Check out is in two hours and I’ll have three hours more to entertain myself in this state until I need to fetch a tuk-tuk to get to the airport for my flight to Bangkok. I’ve got a 17-hour layover awaiting me when I arrive. My connecting flight to Mandalay isn’t until tomorrow morning. When I arrive at the international airport in Luang Prabang I’ve realized that I can’t recall when I scheduled a transfer of funds onto my traveling Visa credit card and that I may have another day or two until it’s released for use. I check my balance at an atm and my suspicions are confirmed. I think to the last few nights and ponder how much money I drank away. I’ve got a little over 100,000 KIP ($11 USD) on me and had wanted to exchange that for Baht in order to pay for my hostel where those aforementioned seventeen hours will be better spent. I load my pack onto the scale to be tagged and the woman behind the desk tells me I’ve got to pay my baggage fee. I’ve got $42 USD to my name until that transfer goes through so I inquire on the price through clenched teeth. $40 USD she demands. Great, I think sarcastically.
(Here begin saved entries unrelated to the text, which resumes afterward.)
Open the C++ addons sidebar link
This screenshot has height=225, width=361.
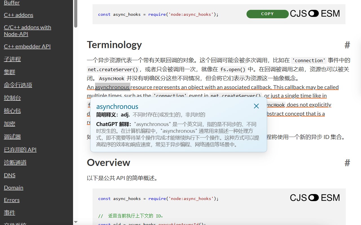[x=19, y=15]
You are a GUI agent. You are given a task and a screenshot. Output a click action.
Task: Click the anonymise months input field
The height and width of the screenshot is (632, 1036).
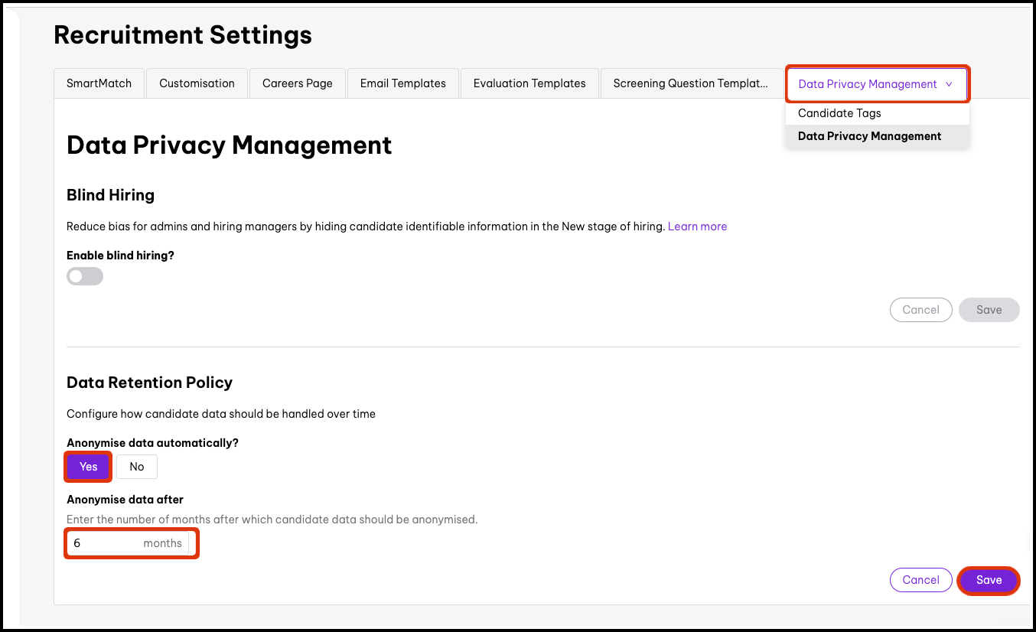[107, 543]
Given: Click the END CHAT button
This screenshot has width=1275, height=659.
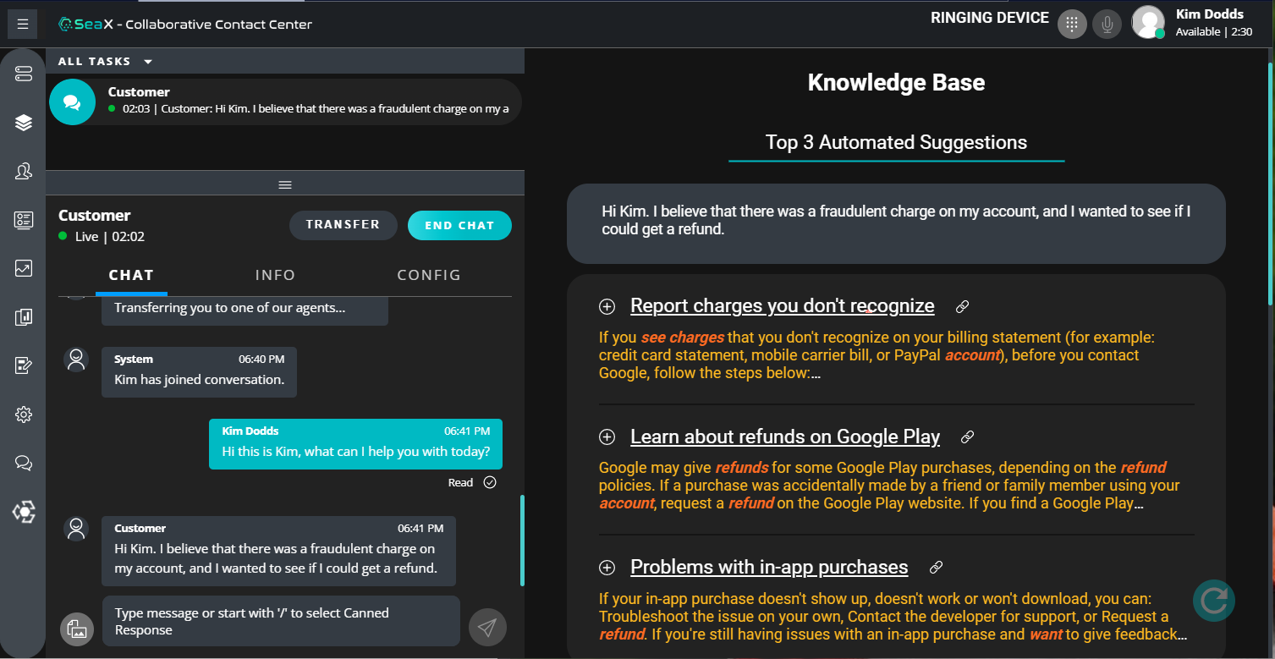Looking at the screenshot, I should tap(459, 226).
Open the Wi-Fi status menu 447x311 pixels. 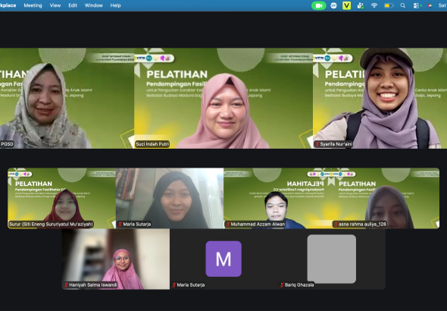(x=374, y=5)
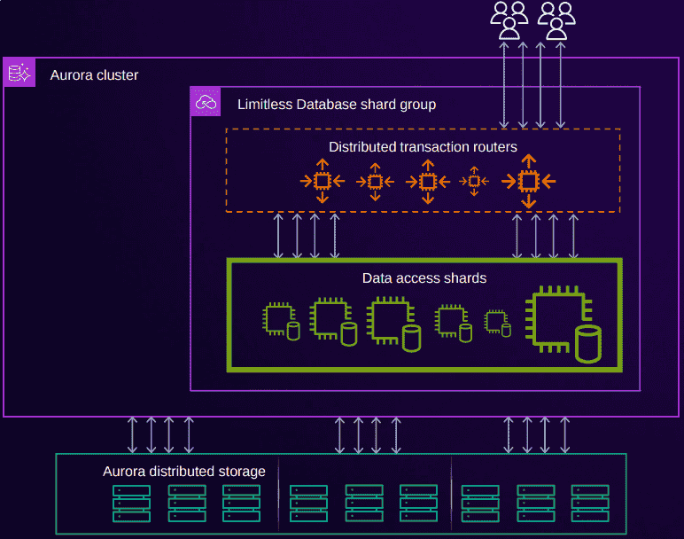Click the smallest data access shard icon

497,323
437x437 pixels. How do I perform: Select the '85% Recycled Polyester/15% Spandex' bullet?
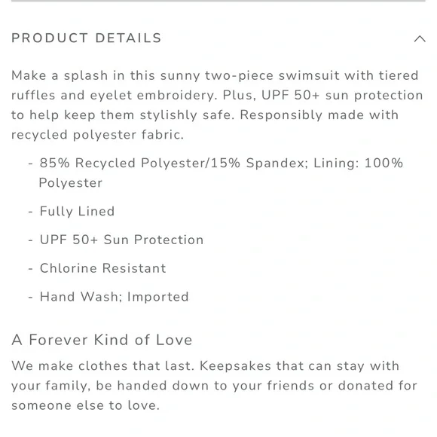tap(221, 173)
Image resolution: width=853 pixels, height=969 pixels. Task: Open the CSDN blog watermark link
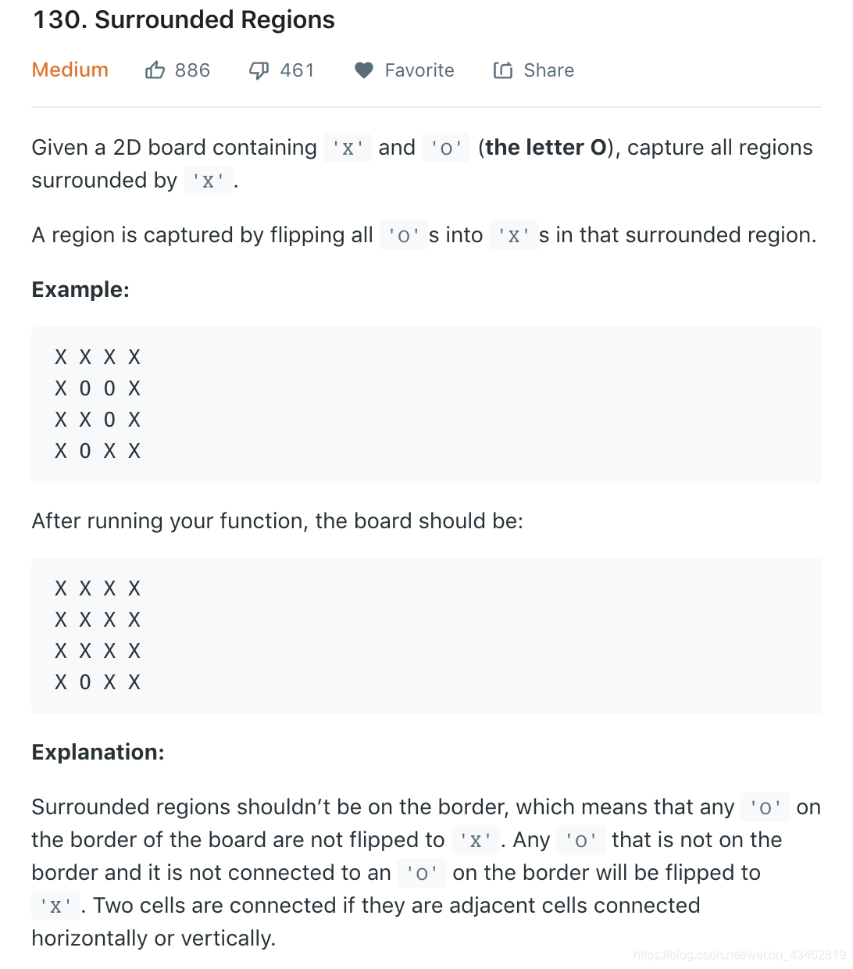(x=738, y=955)
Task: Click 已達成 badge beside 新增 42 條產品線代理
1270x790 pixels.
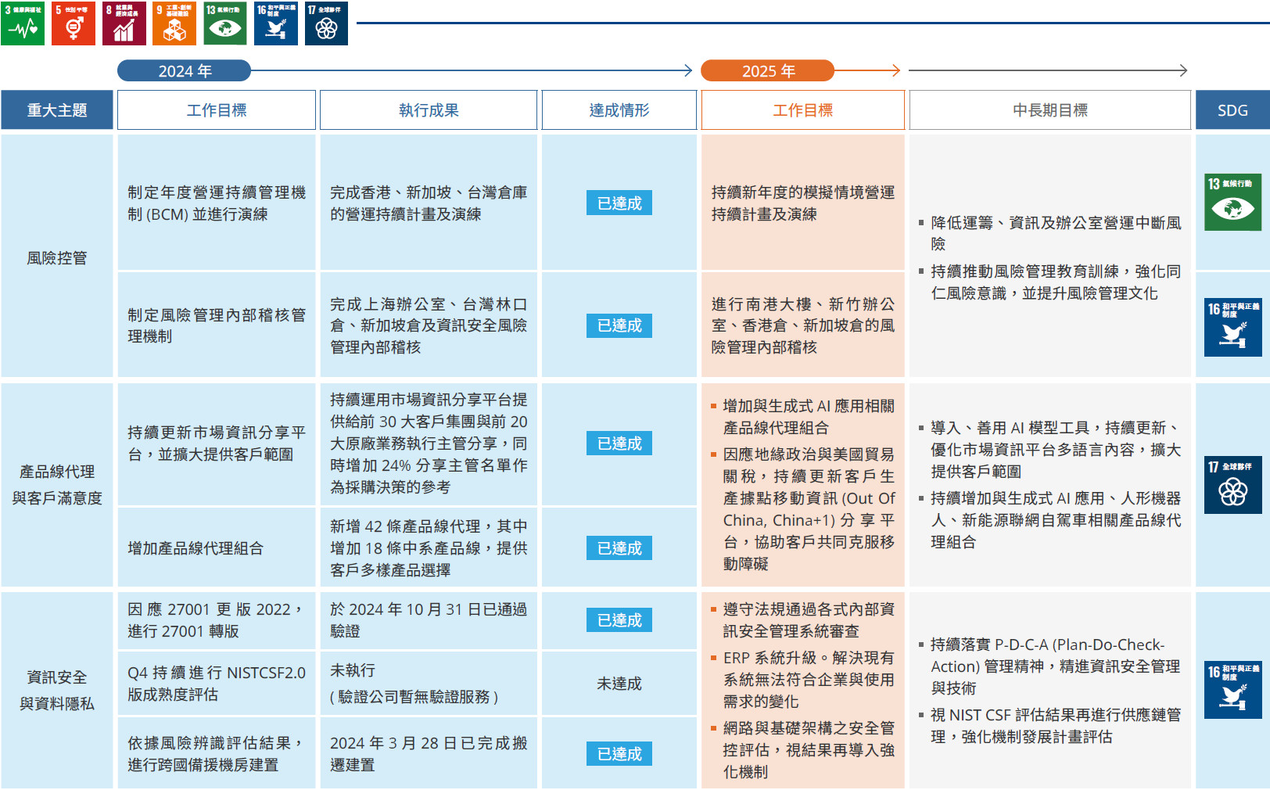Action: (619, 548)
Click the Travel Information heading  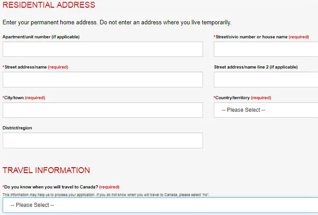[46, 170]
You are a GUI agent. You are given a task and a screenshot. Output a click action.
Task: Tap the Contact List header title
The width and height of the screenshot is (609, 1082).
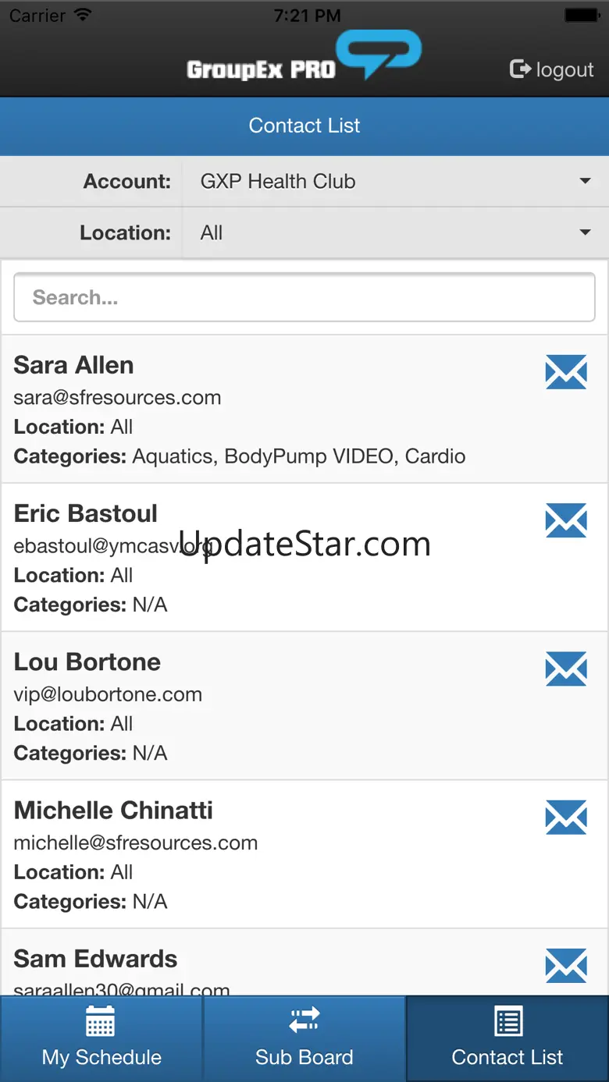305,126
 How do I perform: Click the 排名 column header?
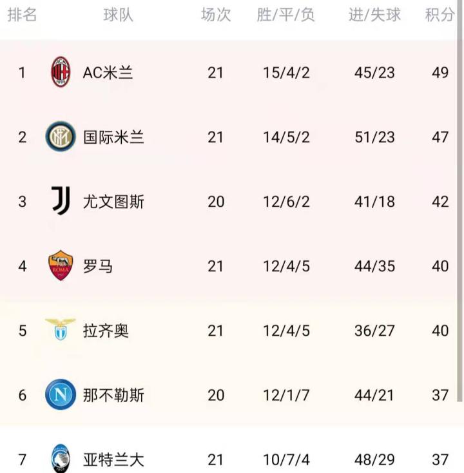click(22, 15)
So much for being able to exchange currencies, I point out to myself as I round the corner of the ATM. For the first time having to deal with the transaction fee at the atm irritates me. I typically ignore them considering my bank refunds these fees in full at the close of each month. I try to brainstorm how I can navigate this issue, but I don’t panic. If I can get a WiFi connection then I contact the bank and get confirmation of the transfer release date. I stare at the screen of my mobile as the network blinks, ‘no connection’. If I can’t figure this out and quick I’ll arrive in Bangkok with no access to any money other than what’s in my wallet, a sum not worthy of exchange. How will I pay the taxi to get to the hostel let alone the hostel itself? This truly is a frustrating and slightly alarming situation. I can feel my blood pressure rising, but I try to remain calm.
I manage to drift off to sleep on the plane despite being extremely anxious about this self-inflicted situation. I run various solutions through my head all requiring I access the internet. I repeat the words ‘everything will be ok’ as I inhale then exhale the tension one breath at a time. Once off of the plane I access the free airport WiFi and call the card company to confirm the date my funds will be available for use. The kind woman confirms the money will be available first thing tomorrow morning (Eastern Standard Time). I audibly exhale and the woman continues by explaining she can, however, release a portion of the transfer now making the funds immediately available to me. Another audible exhale, but this one is full of relief.